Comparing the SLAs of the major SaaS players
Google Apps:
- What: "web interface will be operational and available for GMail, Google Calendar, Google Talk, Google Docs, and Google Sites"
- Uptime guarantee: 99.9%
- Time period: any calendar month
- Penalty: 3, 7, or 15 days of service at no charge, depending on the monthly uptime percentage
- Important caveats:
- "Downtime" means, for a domain, if there is more than a five percent user error rate. Downtime is measured based on server side error rate.
- "Downtime Period" means, for a domain, a period of ten consecutive minutes of Downtime. Intermittent Downtime for a period of less than ten minutes will not be counted towards any Downtime Periods.
- What: Amazon Simple Storage Service
- Uptime guarantee: 99.9%
- Time period: "any monthly billing cycle"
- Penalty: 10-25% of total charges paid by customer for a billing cycle, based on the monthly uptime percentage
- Important caveats:
- “Error Rate” means: (i) the total number of internal server errors returned by Amazon S3 as error status “InternalError” or “ServiceUnavailable” divided by (ii) the total number of requests during that five minute period. We will calculate the Error Rate for each Amazon S3 account as a percentage for each five minute period in the monthly billing cycle. The calculation of the number of internal server errors will not include errors that arise directly or indirectly as a result of any of the Amazon S3 SLA Exclusions (as defined below).
- “Monthly Uptime Percentage” is calculated by subtracting from 100% the average of the Error Rates from each five minute period in the monthly billing cycle.
- "We will apply any Service Credits only against future Amazon S3 payments otherwise due from you""
- What: Amazon Elastic Compute Cloud service
- Uptime guarantee: 99.95%
- Time period: "the preceding 365 days from the date of an SLA claim"

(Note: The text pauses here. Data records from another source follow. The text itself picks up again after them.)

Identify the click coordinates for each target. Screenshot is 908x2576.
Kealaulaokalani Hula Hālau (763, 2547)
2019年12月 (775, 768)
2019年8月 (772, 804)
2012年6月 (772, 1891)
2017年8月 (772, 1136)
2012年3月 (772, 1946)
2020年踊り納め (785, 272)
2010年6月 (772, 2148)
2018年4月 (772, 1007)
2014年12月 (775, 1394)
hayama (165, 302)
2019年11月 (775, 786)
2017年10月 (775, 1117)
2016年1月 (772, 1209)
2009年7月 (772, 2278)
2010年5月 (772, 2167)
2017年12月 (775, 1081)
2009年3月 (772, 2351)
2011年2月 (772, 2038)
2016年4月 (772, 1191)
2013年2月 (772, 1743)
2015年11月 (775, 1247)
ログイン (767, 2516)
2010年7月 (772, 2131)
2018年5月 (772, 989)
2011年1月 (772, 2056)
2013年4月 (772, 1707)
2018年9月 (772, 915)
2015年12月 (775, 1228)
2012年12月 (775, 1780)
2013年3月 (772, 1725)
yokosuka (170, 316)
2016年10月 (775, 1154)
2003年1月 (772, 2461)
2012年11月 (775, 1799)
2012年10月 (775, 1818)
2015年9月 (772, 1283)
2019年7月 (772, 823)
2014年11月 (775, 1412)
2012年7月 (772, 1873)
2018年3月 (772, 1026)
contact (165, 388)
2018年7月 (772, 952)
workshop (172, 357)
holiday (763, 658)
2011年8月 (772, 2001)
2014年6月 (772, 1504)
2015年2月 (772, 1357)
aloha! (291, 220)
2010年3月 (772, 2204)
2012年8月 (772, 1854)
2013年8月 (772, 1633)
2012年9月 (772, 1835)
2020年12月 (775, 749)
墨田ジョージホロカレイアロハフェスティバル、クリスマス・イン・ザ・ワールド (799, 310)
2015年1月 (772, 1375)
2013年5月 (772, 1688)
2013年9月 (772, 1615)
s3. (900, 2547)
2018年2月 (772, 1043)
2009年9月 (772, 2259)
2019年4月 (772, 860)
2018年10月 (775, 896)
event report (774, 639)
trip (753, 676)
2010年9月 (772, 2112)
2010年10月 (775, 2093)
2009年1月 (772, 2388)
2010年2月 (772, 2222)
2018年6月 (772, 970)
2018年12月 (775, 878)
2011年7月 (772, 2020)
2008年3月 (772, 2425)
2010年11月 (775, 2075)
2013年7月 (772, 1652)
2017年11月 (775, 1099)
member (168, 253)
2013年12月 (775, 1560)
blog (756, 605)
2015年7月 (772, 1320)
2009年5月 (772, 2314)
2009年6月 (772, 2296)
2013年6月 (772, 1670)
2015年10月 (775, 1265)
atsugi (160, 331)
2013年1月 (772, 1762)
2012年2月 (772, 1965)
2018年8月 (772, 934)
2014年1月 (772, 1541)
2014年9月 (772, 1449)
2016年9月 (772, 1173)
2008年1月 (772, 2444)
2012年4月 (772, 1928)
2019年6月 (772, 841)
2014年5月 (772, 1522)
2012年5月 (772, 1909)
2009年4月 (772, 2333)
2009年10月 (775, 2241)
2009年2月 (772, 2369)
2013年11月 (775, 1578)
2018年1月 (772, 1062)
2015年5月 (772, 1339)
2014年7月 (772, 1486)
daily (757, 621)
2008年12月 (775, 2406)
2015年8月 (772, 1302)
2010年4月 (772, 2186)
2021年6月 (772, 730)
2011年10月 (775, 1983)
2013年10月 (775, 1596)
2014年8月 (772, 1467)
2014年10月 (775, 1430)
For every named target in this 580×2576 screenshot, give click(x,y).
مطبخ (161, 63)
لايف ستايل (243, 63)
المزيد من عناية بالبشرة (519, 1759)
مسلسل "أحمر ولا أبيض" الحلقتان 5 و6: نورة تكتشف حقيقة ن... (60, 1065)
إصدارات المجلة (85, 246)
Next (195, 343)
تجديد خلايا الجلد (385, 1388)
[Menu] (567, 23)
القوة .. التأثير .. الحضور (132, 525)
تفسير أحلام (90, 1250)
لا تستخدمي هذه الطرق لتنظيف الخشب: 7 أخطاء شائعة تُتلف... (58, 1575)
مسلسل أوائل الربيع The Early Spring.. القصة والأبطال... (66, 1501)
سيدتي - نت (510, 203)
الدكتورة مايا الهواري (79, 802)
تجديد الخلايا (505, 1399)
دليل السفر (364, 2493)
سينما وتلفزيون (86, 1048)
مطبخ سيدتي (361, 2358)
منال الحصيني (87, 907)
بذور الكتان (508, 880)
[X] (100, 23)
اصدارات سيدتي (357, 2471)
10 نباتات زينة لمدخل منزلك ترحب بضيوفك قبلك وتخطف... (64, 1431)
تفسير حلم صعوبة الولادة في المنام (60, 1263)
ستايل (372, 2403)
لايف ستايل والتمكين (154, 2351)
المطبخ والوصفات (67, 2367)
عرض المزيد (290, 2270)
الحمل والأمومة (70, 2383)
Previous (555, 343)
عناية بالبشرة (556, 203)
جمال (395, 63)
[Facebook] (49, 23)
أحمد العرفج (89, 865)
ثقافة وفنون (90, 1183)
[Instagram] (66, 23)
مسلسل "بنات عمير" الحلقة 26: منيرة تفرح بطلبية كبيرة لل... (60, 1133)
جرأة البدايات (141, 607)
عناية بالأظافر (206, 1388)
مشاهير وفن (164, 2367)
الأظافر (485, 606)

- Penalty: "a Service Credit equal to 10% of their bill for the Eligible Credit Period"
- Important caveats:
- “Annual Uptime Percentage” is calculated by subtracting from 100% the percentage of 5 minute periods during the Service Year in which Amazon EC2 was in the state of “Region Unavailable.” If you have been using Amazon EC2 for less than 365 days, your Service Year is still the preceding 365 days but any days prior to your use of the service will be deemed to have had 100% Region Availability. Any downtime occurring prior to a successful Service Credit claim cannot be used for future claims. Annual Uptime Percentage measurements exclude downtime resulting directly or indirectly from any Amazon EC2 SLA Exclusion (defined below).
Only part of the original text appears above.